Bus and coach company based in Bristol, England

Greyhound Motors, later known as Bristol Greyhound, was an English bus and coach company based in Bristol.

==History==
Greyhound Motors was formed in February 1921 by Sydney Tom Toogood to operate motor buses in Bristol.

In February 1925, it commenced a long-distance coach service between Bristol and London, which has been claimed to be the first long-distance coach service with scheduled stops en route to pick up and set down passengers. The journey time was eight hours. It later began services from Bristol to Bournemouth and Paignton, and from London to Bournemouth. It also continued to run local bus services in Bristol, competing fiercely with Bristol Tramways.

In 1928, the company was acquired by Bristol Tramways. Greyhound continued to operate as a separate business, including its bus routes in Bristol until 1936. The new owners expanded the Greyhound coach operations. In 1934 it was one of the founder members of the Associated Motorways consortium of long-distance coach operators, but continued the London service outside the consortium.

At the beginning of 1936, the company's business was absorbed into Bristol Tramways. Bristol Omnibus Company continued to use the Greyhound name for its long-distance coach services until 1972, when the National Bus Company required Bristol to adopt the new National Express brand.

Shortly before its demise, on 9 January 1972 Greyhound Motors commenced operating an express Bristol to London service via the new M4 motorway.

==Revival of the name==
In August 2009, FirstGroup who had owned the former Bristol Omnibus Company since April 1988, announced the reintroduction of the Greyhound brand in the United Kingdom. The new Greyhound UK was a byproduct of FirstGroup purchasing the Greyhound Lines business in the United States in February 2007. Greyhound UK also connected Bristol with Swansea and Bristol Airport until March 2015. This was the last Greyhound service operated.

▶ WHAT YOU WILL DO
(A) From the Greyhound Motors passage, extract the text between "In February 1925, it" and "with Bristol Tramways.", inclusive.
(B) In the Greyhound Motors passage, how long did the journey on the 1925 Bristol-to-London coach service take?

▶ RECORD EXTRACTS
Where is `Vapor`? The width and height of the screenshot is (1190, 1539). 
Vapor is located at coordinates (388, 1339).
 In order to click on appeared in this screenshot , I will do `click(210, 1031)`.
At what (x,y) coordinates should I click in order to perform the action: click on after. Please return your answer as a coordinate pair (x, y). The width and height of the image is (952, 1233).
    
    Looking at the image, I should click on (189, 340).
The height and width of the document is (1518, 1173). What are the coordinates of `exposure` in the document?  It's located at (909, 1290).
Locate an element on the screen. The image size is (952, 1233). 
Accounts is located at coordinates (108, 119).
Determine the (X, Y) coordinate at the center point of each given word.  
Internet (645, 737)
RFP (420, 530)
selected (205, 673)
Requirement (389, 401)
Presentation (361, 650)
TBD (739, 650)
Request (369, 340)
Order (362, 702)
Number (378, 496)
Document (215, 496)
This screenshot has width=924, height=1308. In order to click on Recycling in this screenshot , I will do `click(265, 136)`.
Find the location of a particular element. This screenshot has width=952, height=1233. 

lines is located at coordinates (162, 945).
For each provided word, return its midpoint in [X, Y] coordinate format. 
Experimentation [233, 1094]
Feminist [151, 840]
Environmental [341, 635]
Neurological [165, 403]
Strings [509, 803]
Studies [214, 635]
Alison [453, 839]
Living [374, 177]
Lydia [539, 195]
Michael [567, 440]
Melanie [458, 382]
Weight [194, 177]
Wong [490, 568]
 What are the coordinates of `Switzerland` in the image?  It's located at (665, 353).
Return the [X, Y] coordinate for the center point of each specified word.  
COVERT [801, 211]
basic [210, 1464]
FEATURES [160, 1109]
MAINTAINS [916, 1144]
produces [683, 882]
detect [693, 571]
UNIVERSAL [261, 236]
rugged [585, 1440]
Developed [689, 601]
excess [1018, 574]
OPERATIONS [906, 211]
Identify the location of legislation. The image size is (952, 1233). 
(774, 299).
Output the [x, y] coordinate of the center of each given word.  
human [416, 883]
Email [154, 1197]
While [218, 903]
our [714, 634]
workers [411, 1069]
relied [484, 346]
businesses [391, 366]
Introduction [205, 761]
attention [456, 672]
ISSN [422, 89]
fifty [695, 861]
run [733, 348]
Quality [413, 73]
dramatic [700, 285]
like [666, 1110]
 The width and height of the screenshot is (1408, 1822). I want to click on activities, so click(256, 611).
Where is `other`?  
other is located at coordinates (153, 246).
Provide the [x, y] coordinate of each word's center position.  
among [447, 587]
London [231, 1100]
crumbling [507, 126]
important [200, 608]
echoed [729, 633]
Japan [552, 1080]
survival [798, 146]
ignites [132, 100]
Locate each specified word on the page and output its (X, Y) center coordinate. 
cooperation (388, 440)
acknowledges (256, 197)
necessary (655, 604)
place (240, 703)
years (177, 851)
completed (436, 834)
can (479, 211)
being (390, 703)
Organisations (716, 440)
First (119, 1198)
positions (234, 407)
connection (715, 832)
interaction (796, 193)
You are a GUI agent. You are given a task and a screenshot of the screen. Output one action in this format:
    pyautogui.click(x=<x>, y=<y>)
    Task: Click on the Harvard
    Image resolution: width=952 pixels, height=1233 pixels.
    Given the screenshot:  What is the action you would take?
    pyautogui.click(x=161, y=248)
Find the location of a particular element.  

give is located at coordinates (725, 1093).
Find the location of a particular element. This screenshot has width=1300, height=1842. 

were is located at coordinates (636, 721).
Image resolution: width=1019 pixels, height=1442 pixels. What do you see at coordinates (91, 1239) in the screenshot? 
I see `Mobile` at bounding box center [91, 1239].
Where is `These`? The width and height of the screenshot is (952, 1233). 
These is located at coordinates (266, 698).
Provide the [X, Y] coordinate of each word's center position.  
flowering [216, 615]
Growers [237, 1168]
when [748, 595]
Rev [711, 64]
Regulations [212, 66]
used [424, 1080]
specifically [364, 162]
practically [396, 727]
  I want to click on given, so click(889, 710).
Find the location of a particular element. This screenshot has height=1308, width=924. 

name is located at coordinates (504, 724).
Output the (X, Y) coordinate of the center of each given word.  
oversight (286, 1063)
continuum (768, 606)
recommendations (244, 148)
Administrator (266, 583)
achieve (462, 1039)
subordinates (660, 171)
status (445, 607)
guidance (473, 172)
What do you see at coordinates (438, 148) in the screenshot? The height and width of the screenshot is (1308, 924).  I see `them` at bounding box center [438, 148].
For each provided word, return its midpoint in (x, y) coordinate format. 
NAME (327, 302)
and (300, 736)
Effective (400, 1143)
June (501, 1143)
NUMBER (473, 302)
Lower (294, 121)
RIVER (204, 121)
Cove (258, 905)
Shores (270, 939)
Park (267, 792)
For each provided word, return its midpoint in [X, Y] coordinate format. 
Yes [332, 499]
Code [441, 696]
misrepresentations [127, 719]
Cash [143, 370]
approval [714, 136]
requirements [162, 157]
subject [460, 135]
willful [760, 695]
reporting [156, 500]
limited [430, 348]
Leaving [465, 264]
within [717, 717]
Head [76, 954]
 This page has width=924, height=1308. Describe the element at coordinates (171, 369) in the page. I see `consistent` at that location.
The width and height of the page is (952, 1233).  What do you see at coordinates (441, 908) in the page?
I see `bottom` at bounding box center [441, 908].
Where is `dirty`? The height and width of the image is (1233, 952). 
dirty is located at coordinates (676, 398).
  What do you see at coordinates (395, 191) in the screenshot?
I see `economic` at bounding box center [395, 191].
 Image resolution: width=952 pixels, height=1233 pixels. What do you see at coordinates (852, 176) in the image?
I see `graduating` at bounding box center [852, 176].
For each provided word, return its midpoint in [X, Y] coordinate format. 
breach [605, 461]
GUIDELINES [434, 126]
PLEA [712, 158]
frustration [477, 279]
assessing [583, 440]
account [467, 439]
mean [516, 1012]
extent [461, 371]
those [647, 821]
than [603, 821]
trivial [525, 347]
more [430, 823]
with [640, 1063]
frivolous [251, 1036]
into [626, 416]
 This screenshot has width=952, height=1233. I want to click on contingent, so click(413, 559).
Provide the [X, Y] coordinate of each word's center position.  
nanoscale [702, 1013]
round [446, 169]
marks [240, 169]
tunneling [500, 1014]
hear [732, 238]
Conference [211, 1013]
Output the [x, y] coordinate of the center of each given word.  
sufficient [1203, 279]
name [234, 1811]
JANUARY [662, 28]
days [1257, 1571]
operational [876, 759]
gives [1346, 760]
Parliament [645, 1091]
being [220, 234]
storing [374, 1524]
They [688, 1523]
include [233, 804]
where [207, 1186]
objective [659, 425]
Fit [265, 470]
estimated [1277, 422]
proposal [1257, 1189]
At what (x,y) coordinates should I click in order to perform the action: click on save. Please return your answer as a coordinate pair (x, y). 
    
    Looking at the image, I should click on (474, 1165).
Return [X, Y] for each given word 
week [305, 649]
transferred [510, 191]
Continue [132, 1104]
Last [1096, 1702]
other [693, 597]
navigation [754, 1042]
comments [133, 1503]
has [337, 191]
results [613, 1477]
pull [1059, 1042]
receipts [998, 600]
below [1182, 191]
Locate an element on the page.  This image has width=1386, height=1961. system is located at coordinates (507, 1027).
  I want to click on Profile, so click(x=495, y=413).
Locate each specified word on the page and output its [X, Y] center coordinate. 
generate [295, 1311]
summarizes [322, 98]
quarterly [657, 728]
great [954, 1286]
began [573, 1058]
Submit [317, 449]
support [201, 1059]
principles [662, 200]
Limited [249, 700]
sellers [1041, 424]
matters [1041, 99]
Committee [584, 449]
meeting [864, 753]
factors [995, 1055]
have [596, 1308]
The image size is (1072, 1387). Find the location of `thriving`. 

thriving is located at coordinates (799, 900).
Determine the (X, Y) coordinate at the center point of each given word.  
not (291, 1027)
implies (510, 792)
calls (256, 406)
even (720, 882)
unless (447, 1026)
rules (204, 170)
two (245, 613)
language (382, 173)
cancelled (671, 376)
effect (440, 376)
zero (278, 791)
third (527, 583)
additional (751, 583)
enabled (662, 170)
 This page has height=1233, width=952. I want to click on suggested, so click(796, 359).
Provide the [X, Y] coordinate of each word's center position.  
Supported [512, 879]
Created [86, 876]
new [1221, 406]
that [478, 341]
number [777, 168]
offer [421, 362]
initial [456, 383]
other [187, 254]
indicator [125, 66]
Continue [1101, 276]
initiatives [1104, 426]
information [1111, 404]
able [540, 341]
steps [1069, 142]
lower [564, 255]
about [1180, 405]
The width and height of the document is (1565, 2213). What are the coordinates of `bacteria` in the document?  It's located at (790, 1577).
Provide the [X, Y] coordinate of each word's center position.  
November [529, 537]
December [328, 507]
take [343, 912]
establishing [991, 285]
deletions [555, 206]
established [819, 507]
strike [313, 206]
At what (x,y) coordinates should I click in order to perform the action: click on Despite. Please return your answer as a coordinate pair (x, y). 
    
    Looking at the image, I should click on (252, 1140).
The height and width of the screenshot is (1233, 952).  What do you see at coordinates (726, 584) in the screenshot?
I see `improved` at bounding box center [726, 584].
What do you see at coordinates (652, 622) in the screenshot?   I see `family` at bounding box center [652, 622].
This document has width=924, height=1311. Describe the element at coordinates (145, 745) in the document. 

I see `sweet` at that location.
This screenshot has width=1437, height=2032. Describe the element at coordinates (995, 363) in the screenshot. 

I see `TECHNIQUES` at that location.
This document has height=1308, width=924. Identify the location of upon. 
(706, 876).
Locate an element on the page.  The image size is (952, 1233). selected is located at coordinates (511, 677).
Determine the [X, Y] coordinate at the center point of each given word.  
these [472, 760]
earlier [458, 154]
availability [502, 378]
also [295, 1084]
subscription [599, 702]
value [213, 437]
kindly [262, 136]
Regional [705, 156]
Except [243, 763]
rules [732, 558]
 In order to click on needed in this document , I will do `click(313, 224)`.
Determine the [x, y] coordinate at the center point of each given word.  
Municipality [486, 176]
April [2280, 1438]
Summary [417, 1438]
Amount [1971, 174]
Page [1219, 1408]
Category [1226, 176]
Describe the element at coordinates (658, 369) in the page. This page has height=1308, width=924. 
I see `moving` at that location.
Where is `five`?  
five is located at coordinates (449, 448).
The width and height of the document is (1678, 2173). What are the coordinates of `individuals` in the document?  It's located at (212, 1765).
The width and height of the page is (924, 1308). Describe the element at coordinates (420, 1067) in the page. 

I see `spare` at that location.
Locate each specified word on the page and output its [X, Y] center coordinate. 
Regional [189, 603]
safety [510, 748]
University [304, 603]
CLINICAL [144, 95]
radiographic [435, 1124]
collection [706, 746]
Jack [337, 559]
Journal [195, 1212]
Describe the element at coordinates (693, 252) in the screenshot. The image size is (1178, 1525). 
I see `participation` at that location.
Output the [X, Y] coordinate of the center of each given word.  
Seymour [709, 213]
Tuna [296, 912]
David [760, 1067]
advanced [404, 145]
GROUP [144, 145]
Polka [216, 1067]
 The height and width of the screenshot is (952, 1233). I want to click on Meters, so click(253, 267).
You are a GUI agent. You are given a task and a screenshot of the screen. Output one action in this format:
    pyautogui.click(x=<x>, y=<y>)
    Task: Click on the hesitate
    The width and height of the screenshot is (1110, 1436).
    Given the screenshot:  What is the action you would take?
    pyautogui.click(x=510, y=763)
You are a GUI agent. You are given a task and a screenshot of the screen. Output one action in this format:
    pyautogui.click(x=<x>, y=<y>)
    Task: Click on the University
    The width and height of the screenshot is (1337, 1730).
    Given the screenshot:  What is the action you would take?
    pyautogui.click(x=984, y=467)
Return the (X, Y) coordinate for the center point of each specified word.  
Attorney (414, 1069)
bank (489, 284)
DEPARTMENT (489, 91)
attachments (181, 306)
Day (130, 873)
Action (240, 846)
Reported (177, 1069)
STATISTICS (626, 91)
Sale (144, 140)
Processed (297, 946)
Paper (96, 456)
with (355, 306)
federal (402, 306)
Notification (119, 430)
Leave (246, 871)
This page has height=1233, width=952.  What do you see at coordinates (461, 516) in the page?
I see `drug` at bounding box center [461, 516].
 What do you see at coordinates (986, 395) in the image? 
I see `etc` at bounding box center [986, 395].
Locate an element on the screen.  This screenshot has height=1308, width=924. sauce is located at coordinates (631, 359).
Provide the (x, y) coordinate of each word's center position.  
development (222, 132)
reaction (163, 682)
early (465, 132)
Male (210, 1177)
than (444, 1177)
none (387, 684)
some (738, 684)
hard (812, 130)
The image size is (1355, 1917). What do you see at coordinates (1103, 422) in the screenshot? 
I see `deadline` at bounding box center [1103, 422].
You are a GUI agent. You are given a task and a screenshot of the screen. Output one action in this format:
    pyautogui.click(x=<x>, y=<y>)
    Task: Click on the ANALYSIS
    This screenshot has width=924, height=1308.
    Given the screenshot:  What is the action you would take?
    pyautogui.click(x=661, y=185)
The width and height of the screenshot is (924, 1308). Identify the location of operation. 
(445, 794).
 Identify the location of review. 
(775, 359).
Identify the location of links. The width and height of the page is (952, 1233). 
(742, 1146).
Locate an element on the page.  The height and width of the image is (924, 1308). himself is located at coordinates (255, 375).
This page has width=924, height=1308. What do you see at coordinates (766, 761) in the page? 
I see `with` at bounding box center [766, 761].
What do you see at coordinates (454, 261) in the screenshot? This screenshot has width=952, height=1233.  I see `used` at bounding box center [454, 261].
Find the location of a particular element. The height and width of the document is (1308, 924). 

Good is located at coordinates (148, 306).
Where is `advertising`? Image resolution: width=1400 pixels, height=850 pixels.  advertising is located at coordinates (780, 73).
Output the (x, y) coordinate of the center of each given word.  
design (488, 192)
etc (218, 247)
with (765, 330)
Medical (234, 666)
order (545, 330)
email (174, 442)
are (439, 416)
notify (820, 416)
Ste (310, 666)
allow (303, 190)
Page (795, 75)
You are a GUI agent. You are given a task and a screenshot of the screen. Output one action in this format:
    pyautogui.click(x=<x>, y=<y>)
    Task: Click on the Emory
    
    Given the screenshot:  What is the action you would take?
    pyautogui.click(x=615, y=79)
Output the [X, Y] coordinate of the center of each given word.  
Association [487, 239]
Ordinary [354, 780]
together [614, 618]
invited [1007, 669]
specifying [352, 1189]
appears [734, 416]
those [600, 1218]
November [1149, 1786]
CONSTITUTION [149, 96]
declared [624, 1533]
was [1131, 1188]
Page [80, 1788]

▶ SOLUTIONS PER TASK
(A)
In February 1925, it commenced a long-distance coach service between Bristol and London, which has been claimed to be the first long-distance coach service with scheduled stops en route to pick up and set down passengers. The journey time was eight hours. It later began services from Bristol to Bournemouth and Paignton, and from London to Bournemouth. It also continued to run local bus services in Bristol, competing fiercely with Bristol Tramways.

(B) Eight hours.